What is expected
Return a faithful copy of all the entries, omitting the images.
○ ○ ○ ○ ○ ○ ○
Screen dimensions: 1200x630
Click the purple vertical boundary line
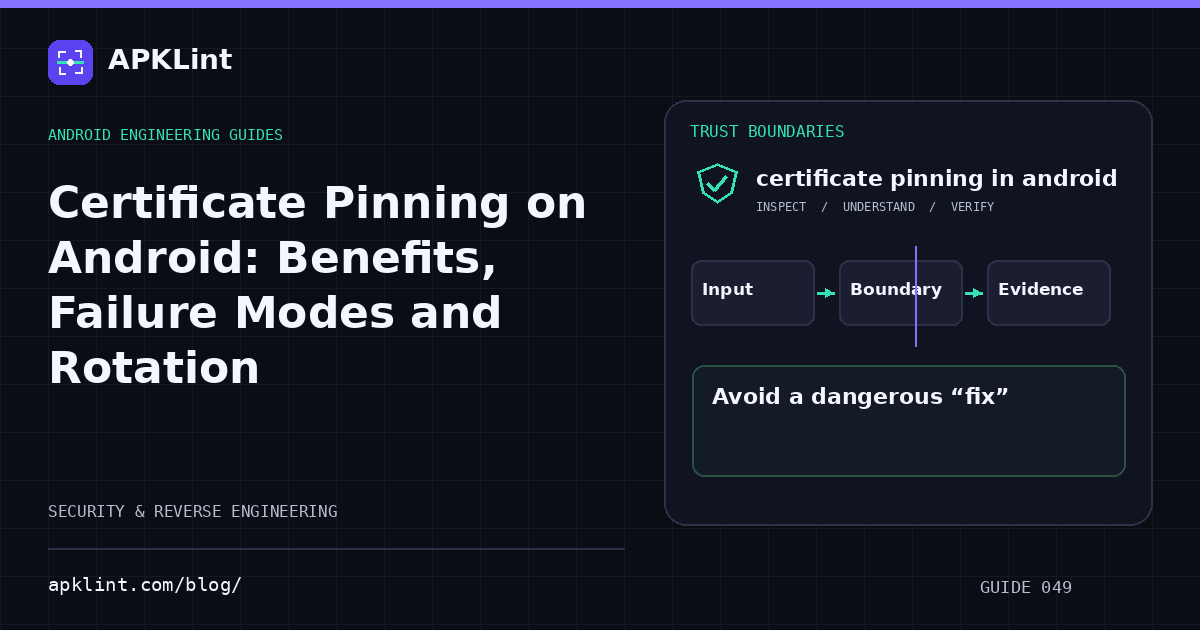pyautogui.click(x=916, y=296)
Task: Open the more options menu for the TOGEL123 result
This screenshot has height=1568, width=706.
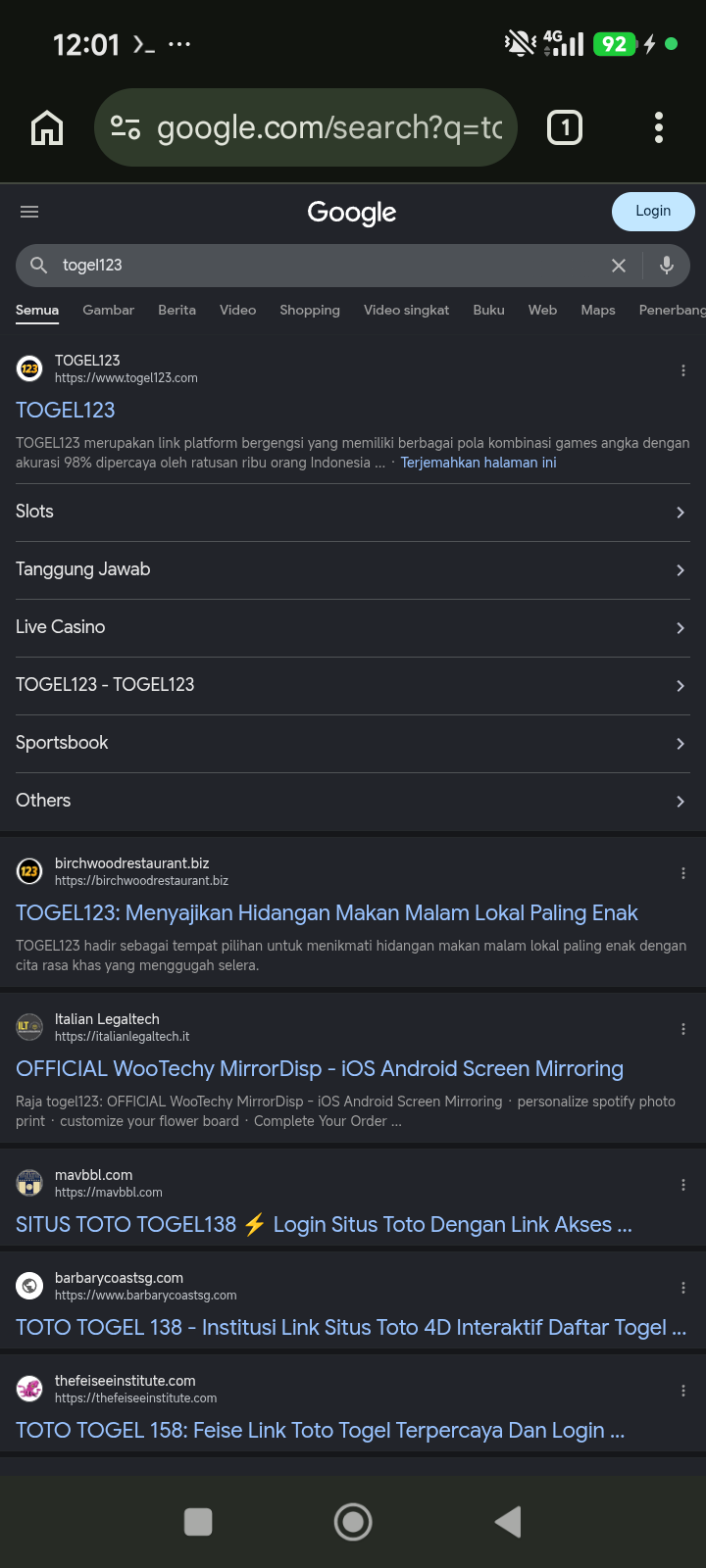Action: click(683, 370)
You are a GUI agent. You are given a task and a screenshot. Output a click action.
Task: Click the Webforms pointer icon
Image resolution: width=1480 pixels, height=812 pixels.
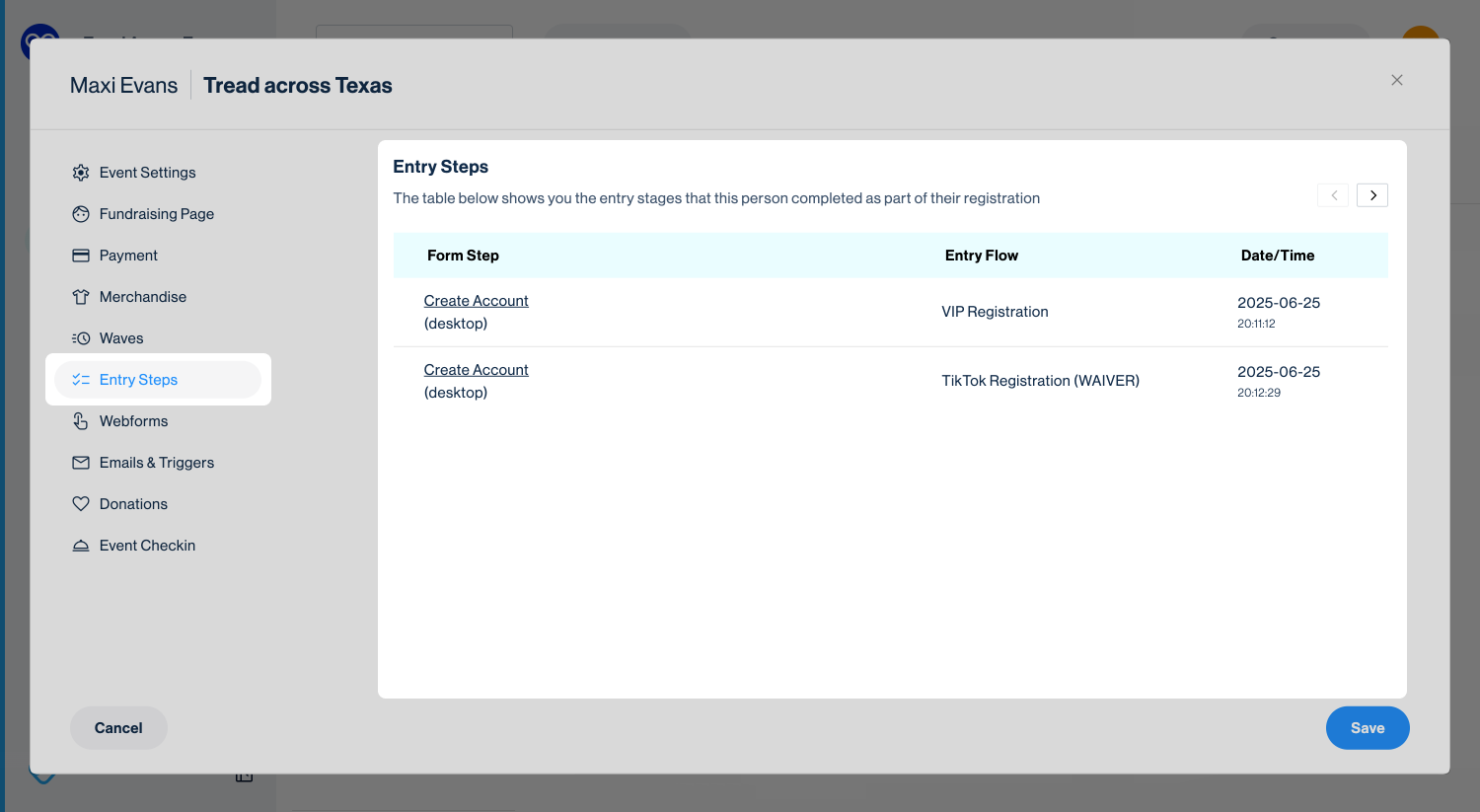click(81, 421)
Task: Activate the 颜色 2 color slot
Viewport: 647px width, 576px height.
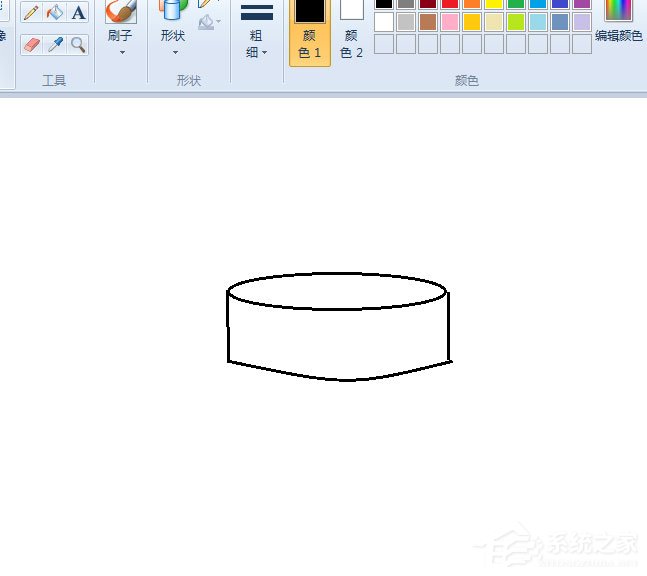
○ ○ ○ ○ ○ ○ ○
Solution
Screen dimensions: 1200x630
Click the purple vertical boundary line
pyautogui.click(x=916, y=296)
Task: Open the more options menu for the TOGEL123 result
This screenshot has height=1568, width=706.
Action: click(683, 370)
You are a GUI agent. You are given a task and a screenshot. Output a click action.
Task: Click the Webforms pointer icon
Image resolution: width=1480 pixels, height=812 pixels.
click(81, 421)
Task: Activate the 颜色 2 color slot
Viewport: 647px width, 576px height.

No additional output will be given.